Bathroom Maintenance

Step 1: Tear the whole damn thing down!

Rita knocking it down! I think this was her favorite home remodel job so far. I do admit she was pretty good at breaking stuff.

That’s how it went down.  You can read Rita’s take on went went down before the tile went down here. This is my version.

I had been noticing that the caulk I put around the bottom of the shower pan was starting to mildew. I ignored it for a few weeks, but it didn’t go away on its own. I tried spraying some of that bleach-based cleaner stuff hoping it would just kill it all and that would be that. Didn’t work. Of course I knew all along that I’d have to get a bit serious about it and find out what was really going on.

Missing grout around this tile. This was at the bottom back corner. A great spot for water to get into the wall.

I set to work pulling off all the caulk. What I found was that the caulk was covering up some places where grout was missing. A couple of tiles were loose. Now here’s where some serious thinking and soul-searching has to happen. Rita and I are both big believers in the idea that “good enough is good enough.”

That sometimes means slapping some new caulk on and hoping for the best would be the thing to do. We also know that there are times when slowing down and doing it right is the best course of action. It took me about two lattes to think on it. I opted for the slow do-it-right course.  I’d already tried the good enough solution and it didn’t work. Reluctantly I decided I’d have to remove some tiles to see what was going on. I purchased a multi-function tool from Harbor Freight. (I never miss a good opportunity to buy a new tool. )

Multi function tool form Harbor Freight. Made great work of the grout between tiles. Comes with several blades for different purposes.

I removed the first two rows of tiles at the bottom of the shower hoping to replace the wall board and reset the tiles.

Of course I managed to damage tiles in the process, which meant I’d need to find some matching tiles. How hard would it be to find exact replacements for 1970’s tile? (Pretty damn hard.) The other issue was that the wrong kind of wall board was used behind the tile. The builder did not use cement board or blue board. Instead he used general purpose sheetrock. I don’t know if that was the thing to do back then, but you’d never do that now. A small amount of water leakage with this kind of wall board will cause disaster. It’s not water-resistant at all, so it will swell up and cause the tiles to pop off.

So, here’s where the whole thing spiralled out of control.

My version of the conversation with Rita summarized:
(I made mine sound more diplomatic so it sounds like we are both equally to blame for the remodel. For a more accurate description of our conversation see Rita’s post. She thinks mine sounds like an infomercial. You be the judge.)

Me: I don’t think we are going to be able to find exact matches for the tiles I took off.

Her: Maybe we should just replace them all. It would look funny to have just the bottom row a different color.

Me: That shower pan is in terrible shape. Maybe we should just replace it while I have the tiles off.

Her: Good idea. How hard would it be to put in a tub?

Me: That sounds awesome. We should check on that.

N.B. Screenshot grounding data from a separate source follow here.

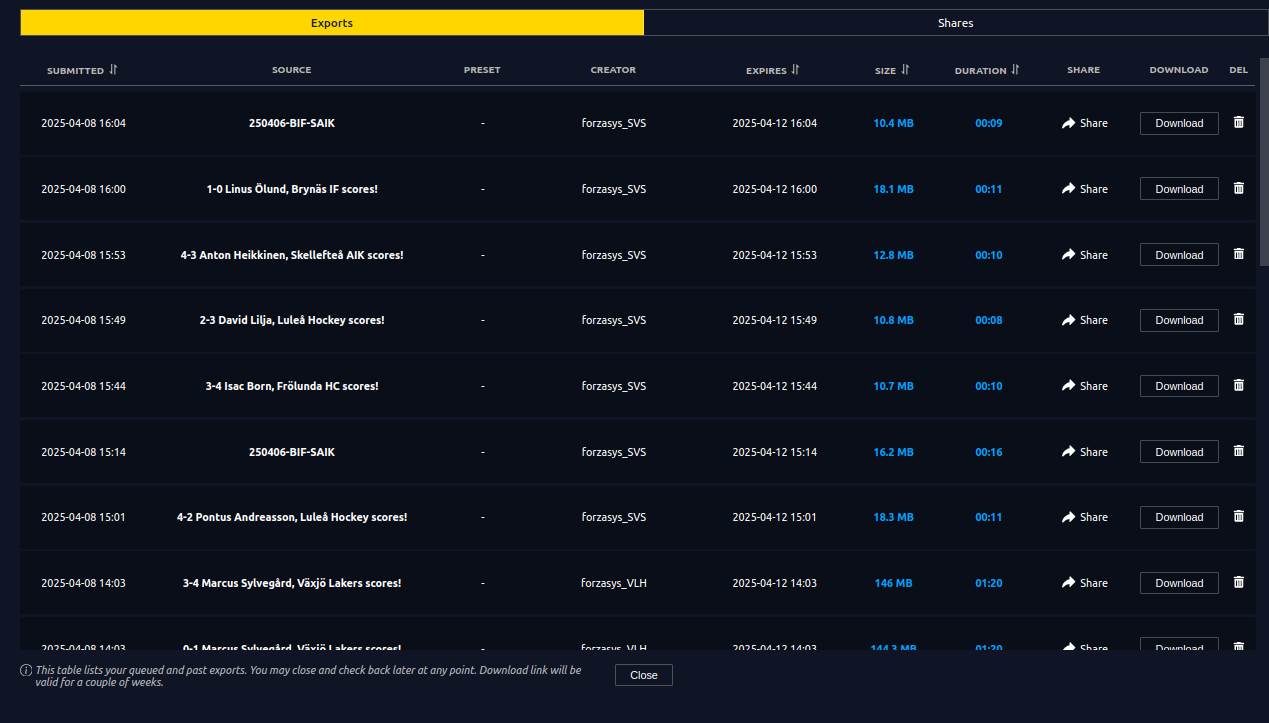1269x723 pixels.
Task: Share the '1-0 Linus Ölund, Brynäs IF scores!' clip
Action: tap(1084, 188)
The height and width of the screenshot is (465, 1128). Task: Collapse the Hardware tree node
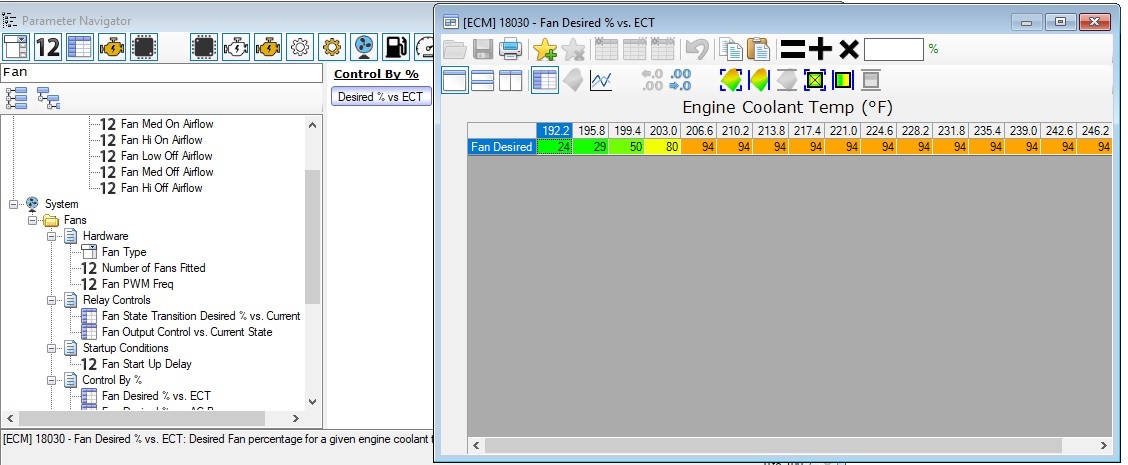tap(52, 236)
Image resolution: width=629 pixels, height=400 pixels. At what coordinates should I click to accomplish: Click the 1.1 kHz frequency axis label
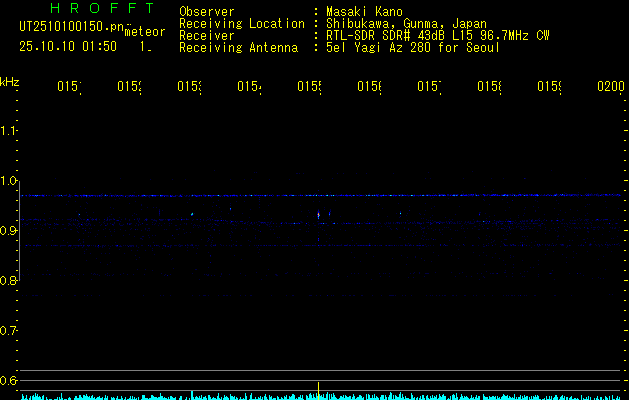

Me: If we replace the shower with a tub there will be a bare spot on the floor where the shower used to go. We’ll have to replace the flooring.

Her: Well, if we replace the floor we should replace the stupid vanity. I hate that thing.

Me: That’s a good idea because if we wait and replace it later I’d have to deal with the floor all over again.

Her: We should also replace the toilet because it will be a different color than the new tub.

Me: Good idea! We can move that one to the other bathroom and put a new one in here.

Disclaimer: We don’t really talk like that. I just couldn’t remember what we said and didn’t want Rita to be blamed for anything she wasn’t responsible for.

To tally it all up-

  • New cement board in bath area
  • New tile
  • New shower and tub hardware
  • New tub
  • New floor
  • New vanity
  • Paint
  • New toilet

So there it is. I’m certain that in a few weeks or so I’ll get that caulk put down just like I set out to do in the first place. When you decide that it’s time to do things the right way you just have to follow it through to its logical conclusion, you know.

In the meantime I’m going to have to learn how to do some plumbing and tile work. I’ll also learn how to install a glue down cork floor. Hoping I don’t catch the house on fire or flood it in the process. (Don’t worry Rita, I’m just kidding. )

This is me demonstrating the most thorough way to remove caulk from the shower. Yes I know that's a dust mask and not a hat.